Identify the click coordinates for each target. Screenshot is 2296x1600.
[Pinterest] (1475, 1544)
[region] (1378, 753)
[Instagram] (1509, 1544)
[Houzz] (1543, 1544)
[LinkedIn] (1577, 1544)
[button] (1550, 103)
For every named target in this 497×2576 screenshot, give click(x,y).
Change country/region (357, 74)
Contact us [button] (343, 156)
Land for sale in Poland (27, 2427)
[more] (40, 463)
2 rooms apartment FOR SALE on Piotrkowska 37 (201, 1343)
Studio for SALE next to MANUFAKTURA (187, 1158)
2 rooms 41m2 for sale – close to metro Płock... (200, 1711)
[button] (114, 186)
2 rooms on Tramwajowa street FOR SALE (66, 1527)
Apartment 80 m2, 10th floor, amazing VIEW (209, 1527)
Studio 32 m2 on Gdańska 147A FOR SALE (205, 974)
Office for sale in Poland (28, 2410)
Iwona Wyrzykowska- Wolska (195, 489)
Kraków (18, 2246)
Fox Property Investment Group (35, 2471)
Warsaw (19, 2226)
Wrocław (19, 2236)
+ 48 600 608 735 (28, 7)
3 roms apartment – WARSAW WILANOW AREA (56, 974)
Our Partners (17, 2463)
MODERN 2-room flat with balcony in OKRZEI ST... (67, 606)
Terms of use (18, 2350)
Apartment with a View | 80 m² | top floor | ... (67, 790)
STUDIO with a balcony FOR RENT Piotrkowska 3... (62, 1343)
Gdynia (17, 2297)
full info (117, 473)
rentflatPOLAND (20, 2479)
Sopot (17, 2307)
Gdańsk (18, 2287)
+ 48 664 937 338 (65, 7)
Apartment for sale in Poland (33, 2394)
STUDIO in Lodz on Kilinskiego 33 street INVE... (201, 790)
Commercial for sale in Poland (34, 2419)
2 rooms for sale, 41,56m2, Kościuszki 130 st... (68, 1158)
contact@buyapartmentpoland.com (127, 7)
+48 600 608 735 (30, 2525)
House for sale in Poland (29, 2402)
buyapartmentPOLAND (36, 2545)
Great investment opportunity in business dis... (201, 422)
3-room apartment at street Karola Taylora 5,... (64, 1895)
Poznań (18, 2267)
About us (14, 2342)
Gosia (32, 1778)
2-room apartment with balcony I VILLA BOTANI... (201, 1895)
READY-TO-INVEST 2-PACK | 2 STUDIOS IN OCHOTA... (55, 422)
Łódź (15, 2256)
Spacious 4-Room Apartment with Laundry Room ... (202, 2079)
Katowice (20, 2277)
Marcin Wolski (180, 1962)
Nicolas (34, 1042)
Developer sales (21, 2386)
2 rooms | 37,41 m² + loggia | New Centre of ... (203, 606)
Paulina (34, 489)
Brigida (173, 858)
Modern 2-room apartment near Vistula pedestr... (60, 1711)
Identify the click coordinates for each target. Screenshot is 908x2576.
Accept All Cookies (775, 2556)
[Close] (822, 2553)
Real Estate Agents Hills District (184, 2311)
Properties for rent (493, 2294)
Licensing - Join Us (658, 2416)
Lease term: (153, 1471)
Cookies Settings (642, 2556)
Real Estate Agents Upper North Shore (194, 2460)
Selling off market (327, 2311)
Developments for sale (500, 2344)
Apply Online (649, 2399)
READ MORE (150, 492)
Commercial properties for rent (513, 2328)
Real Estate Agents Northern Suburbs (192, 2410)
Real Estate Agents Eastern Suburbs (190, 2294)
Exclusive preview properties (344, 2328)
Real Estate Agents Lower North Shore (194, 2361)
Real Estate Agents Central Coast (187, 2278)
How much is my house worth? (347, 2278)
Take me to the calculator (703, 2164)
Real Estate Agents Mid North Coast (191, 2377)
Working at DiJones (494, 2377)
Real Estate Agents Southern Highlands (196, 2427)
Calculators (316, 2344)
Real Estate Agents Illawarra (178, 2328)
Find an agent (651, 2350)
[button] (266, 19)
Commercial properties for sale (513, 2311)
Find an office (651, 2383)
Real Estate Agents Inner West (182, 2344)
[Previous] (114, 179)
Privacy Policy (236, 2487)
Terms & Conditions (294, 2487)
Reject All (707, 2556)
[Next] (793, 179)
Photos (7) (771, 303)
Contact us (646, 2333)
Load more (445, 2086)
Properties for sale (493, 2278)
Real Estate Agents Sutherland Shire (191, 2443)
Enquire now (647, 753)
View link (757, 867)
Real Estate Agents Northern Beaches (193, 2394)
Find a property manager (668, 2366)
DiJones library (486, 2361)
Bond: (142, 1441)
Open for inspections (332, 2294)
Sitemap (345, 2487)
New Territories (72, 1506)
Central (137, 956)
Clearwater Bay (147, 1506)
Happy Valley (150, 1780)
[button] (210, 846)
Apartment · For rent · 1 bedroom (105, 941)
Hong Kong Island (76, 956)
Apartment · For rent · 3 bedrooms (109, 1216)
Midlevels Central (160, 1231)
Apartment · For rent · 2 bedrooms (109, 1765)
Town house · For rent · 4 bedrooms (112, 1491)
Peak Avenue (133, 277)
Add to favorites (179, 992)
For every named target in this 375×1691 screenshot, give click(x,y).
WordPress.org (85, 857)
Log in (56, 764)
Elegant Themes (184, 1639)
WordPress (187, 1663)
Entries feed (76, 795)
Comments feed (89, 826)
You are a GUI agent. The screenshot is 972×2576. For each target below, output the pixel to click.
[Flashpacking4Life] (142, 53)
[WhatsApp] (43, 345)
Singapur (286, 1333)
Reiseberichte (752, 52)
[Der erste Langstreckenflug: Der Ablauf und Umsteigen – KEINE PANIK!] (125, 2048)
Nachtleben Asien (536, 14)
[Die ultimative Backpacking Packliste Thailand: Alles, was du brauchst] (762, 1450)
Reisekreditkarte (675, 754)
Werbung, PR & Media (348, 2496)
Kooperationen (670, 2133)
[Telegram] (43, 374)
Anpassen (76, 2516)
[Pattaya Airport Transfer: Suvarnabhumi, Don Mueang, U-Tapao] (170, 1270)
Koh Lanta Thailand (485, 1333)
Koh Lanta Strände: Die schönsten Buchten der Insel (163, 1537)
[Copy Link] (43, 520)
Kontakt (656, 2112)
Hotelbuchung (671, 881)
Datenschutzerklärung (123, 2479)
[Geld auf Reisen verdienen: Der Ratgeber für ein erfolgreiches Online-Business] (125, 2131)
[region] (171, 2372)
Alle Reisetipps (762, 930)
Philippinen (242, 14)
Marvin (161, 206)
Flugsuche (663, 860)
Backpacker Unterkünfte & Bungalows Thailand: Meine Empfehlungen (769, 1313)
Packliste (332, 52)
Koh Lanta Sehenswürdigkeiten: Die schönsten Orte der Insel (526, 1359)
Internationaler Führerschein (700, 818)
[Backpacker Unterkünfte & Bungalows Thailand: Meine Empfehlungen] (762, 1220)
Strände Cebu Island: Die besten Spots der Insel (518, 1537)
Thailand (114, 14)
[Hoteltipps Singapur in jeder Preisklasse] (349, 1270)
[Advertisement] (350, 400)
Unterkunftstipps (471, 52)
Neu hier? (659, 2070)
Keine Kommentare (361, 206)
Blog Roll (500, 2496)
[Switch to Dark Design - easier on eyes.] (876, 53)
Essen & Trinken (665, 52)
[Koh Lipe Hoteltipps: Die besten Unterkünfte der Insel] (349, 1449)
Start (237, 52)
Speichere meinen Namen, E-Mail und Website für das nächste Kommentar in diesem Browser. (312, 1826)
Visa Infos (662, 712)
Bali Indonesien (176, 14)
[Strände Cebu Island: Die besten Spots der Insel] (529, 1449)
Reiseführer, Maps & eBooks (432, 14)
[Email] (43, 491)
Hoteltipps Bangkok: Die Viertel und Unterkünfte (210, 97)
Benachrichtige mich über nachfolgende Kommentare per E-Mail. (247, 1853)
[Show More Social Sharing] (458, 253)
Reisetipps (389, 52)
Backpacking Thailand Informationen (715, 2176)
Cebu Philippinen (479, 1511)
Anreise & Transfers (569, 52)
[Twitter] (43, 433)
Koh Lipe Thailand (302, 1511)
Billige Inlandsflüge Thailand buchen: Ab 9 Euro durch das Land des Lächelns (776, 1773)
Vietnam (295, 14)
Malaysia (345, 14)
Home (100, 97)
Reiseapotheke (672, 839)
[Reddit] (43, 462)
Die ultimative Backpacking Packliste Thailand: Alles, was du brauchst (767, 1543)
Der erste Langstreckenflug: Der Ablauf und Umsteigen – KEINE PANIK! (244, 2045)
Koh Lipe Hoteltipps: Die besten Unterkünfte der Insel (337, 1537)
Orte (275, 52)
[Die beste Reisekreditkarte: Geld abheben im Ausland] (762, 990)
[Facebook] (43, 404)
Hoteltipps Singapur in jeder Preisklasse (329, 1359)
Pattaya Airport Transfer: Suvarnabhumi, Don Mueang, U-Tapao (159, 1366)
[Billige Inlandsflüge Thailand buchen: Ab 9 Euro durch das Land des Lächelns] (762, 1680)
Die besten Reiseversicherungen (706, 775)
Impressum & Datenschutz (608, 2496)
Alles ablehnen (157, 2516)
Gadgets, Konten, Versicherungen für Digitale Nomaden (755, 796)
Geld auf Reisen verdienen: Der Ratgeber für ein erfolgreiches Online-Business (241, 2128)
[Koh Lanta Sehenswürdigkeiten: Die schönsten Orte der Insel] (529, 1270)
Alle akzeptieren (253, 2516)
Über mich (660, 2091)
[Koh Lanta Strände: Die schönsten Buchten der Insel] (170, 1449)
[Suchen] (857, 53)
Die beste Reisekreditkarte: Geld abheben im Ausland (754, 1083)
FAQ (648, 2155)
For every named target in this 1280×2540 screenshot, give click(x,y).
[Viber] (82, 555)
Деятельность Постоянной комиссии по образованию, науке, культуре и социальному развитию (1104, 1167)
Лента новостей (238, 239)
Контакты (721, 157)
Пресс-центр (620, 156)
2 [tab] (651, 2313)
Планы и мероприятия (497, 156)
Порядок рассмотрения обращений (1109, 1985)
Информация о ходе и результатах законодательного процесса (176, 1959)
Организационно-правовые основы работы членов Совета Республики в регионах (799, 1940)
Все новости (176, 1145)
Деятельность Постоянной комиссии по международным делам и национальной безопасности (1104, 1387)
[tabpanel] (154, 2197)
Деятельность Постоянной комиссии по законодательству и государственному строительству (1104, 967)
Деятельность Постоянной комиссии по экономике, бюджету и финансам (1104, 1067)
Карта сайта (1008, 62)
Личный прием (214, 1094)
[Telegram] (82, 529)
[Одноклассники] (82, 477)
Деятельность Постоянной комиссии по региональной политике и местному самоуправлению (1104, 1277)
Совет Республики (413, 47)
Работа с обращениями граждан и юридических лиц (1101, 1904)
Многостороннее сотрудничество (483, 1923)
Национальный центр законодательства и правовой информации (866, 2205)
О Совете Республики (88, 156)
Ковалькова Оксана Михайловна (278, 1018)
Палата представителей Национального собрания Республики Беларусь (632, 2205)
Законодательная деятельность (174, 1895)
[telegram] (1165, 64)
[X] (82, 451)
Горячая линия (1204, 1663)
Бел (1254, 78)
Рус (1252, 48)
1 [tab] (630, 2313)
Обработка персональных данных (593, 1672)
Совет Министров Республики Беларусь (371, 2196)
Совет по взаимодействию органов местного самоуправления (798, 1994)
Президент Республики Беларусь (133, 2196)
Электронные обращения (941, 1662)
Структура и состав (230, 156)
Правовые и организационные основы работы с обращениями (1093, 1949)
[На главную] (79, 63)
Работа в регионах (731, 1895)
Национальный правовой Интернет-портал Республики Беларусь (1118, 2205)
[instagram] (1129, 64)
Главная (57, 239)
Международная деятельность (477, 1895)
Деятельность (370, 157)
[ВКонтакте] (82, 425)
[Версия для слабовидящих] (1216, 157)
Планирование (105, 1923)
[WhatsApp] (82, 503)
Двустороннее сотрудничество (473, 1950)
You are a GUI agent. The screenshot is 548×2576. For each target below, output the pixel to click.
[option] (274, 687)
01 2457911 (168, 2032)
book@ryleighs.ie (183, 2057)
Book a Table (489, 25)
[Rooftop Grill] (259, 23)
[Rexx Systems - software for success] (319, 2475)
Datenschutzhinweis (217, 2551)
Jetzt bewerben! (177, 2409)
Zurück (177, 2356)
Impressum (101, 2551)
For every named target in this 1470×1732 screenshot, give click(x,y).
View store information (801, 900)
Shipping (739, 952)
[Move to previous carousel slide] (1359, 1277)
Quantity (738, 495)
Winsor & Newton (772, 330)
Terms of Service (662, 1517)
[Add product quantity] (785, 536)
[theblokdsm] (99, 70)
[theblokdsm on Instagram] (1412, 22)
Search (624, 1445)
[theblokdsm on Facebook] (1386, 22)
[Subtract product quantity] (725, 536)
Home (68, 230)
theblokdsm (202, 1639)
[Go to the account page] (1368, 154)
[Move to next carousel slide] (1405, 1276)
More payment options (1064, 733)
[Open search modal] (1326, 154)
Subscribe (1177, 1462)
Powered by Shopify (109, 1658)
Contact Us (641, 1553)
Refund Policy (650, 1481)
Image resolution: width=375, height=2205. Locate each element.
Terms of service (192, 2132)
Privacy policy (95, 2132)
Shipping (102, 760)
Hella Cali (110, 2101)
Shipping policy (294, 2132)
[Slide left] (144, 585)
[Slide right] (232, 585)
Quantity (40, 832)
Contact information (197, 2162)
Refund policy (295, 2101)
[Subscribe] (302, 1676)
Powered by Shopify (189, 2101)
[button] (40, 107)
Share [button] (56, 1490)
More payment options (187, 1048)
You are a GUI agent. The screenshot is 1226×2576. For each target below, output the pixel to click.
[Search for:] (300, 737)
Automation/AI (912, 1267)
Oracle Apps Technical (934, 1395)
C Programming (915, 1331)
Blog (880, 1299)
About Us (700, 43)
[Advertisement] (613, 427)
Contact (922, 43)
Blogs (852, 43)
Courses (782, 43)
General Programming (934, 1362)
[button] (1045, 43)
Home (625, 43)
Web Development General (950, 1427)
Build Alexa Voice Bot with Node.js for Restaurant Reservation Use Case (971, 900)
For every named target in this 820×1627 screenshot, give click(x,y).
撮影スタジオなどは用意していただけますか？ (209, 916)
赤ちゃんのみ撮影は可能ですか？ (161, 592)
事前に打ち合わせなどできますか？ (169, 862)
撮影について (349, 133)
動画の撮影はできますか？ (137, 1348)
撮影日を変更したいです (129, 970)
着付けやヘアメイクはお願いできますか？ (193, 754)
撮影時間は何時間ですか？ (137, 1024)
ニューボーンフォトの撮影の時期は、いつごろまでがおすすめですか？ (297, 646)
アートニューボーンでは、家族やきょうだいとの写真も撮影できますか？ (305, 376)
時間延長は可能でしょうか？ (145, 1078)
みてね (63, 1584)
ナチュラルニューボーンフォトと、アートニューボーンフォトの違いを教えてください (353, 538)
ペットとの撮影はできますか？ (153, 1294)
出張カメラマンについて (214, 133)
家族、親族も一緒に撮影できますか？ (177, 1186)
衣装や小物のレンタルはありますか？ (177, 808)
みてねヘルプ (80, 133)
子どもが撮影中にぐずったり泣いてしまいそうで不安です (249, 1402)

━━━━

Task directions:
Using the listing above, work out how many lines include the word "below", and report that number alone.

Task result:
3